*Written exercise*
Write out the rows again, switching "burdens" to "loads" and leaving everything else unchanged. Leave the pictures out.

*Material for the task*

--

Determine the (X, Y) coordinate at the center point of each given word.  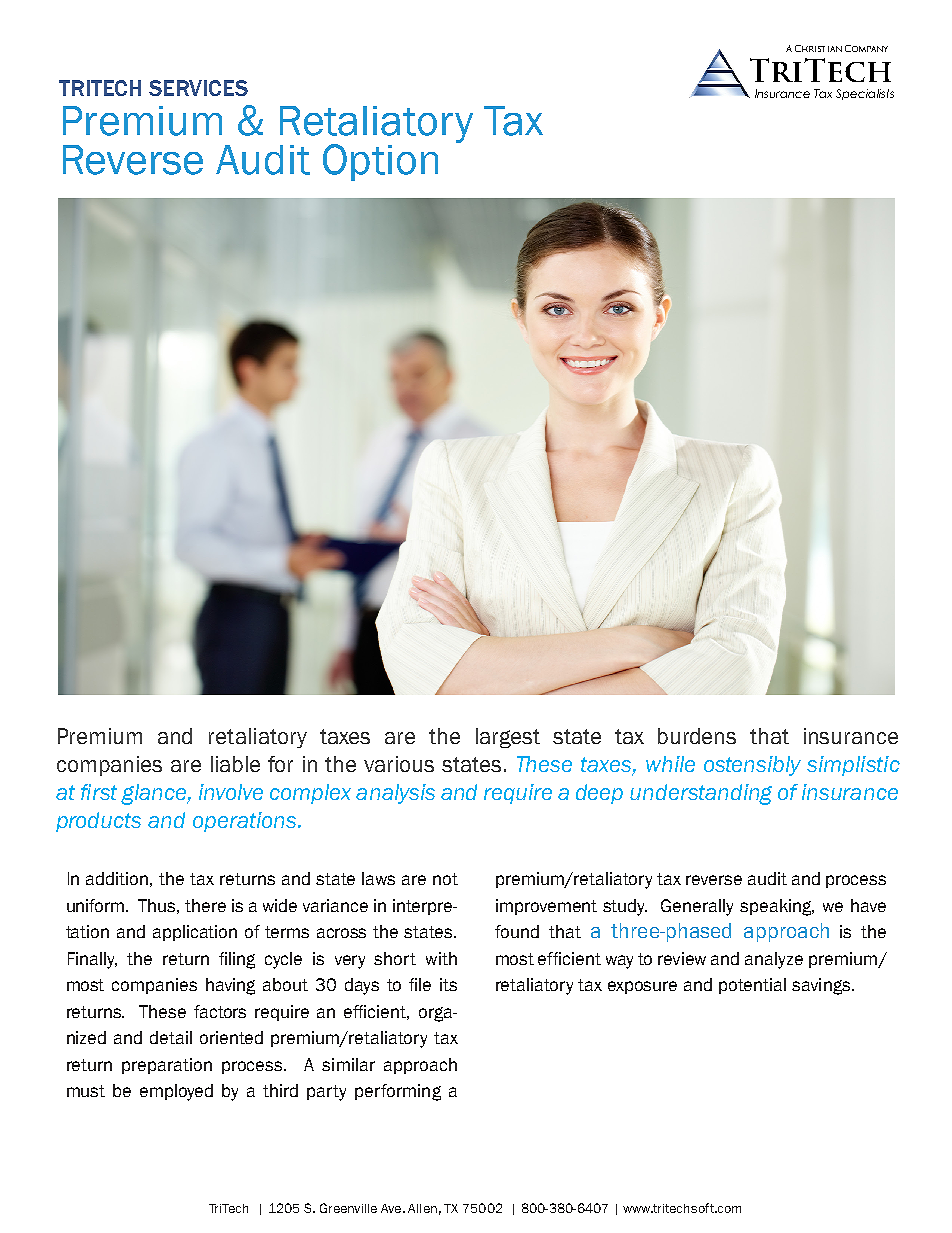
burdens (697, 736)
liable (235, 764)
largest (508, 738)
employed (176, 1092)
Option (380, 162)
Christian (818, 48)
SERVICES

--

*Task response*
Determine the (X, Y) coordinate at the center point of each given word.  
loads (697, 736)
liable (235, 764)
largest (508, 738)
employed (176, 1092)
Option (380, 162)
Christian (818, 48)
SERVICES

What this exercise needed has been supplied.